Required task:
Copy out the lines of the records word for word, starting at the line that contains "Given: Choose an" and ending at the line that contains "Action: (25, 56)".

Records excerpted from a collection:

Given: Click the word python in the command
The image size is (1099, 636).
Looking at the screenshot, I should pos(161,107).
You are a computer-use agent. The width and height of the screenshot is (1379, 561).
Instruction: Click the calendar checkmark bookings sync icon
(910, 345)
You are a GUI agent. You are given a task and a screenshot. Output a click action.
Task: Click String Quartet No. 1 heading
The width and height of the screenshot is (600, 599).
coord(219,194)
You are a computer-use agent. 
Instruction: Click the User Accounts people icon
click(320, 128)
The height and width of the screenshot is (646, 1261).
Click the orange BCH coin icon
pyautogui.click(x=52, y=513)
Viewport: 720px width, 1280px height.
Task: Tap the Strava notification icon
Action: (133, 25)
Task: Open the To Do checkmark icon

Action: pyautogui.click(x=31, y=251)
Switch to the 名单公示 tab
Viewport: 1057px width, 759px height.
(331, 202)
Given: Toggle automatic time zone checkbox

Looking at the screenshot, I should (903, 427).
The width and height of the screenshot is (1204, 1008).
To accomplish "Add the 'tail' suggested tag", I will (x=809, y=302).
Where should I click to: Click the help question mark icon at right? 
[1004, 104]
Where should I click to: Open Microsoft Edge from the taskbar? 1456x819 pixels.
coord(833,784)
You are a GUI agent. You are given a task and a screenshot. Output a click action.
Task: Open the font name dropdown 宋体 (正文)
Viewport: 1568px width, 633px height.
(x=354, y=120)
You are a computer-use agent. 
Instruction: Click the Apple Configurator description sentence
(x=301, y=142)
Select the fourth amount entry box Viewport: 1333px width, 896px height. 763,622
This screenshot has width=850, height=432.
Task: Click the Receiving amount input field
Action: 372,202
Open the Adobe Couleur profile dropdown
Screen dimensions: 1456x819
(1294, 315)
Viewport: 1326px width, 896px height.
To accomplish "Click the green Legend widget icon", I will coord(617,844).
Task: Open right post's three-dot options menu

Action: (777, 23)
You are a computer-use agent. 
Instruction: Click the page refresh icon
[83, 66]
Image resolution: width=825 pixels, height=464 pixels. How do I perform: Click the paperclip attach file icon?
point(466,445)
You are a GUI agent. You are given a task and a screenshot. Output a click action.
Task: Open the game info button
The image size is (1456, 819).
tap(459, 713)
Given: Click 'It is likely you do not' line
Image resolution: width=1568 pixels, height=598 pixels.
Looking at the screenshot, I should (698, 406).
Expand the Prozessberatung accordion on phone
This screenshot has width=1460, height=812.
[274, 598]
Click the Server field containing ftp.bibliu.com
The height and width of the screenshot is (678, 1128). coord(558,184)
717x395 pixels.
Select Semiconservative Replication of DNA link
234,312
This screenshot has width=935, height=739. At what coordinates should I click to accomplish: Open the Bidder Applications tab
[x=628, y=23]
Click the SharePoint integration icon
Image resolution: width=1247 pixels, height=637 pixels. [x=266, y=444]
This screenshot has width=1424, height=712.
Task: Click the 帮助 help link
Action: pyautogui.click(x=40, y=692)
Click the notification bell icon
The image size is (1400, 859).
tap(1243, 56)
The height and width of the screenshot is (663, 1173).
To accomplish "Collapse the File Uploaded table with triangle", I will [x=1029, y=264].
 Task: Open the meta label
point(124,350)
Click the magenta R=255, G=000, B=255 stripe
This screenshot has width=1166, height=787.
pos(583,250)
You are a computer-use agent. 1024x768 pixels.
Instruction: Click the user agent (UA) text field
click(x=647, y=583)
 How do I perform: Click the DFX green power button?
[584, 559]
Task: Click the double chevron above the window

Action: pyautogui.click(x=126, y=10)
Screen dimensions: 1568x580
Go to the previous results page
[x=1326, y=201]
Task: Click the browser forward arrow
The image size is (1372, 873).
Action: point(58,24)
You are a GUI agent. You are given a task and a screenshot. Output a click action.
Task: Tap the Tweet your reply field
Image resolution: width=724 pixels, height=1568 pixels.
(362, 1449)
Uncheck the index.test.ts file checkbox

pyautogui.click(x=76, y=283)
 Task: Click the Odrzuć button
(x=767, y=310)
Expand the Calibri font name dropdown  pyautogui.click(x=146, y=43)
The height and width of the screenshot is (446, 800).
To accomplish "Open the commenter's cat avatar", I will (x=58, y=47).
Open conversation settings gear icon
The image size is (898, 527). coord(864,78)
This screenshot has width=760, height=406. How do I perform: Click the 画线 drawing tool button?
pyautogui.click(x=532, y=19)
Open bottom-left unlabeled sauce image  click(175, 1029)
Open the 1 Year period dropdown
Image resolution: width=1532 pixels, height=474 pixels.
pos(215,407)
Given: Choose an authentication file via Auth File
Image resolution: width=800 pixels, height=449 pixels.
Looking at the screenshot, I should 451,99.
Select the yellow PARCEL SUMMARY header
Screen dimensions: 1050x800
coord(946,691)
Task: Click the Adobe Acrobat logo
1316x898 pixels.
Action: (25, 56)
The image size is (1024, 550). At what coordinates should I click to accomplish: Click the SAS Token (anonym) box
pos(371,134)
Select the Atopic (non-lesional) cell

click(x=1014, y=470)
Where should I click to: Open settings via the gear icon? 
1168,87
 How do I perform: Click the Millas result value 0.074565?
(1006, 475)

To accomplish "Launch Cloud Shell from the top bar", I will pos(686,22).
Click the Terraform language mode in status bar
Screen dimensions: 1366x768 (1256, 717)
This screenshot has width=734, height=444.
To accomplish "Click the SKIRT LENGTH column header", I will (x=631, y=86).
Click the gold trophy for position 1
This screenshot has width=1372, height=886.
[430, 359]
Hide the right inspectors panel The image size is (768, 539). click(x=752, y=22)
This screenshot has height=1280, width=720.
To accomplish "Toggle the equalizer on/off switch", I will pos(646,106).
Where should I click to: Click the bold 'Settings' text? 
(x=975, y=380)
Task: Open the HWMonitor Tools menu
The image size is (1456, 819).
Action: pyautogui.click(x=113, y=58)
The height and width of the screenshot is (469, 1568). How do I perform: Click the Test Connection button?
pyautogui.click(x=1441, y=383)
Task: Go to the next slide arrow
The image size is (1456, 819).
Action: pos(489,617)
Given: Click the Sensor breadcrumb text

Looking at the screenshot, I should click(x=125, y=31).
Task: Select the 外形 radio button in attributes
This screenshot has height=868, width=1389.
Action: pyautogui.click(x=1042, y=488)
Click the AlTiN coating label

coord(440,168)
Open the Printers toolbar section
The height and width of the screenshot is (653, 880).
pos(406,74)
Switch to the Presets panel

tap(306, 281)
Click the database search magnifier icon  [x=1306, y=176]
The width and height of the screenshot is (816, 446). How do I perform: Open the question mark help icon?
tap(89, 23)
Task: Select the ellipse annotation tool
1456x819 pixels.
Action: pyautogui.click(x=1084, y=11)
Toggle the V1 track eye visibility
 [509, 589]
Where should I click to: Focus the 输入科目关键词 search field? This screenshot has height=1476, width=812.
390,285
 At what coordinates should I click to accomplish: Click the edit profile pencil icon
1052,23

Response to the task:
Given: Choose an authentication file via Auth File
Image resolution: width=800 pixels, height=449 pixels.
Looking at the screenshot, I should 451,99.
Select the yellow PARCEL SUMMARY header
Screen dimensions: 1050x800
coord(946,691)
Task: Click the Adobe Acrobat logo
1316x898 pixels.
Action: (25, 56)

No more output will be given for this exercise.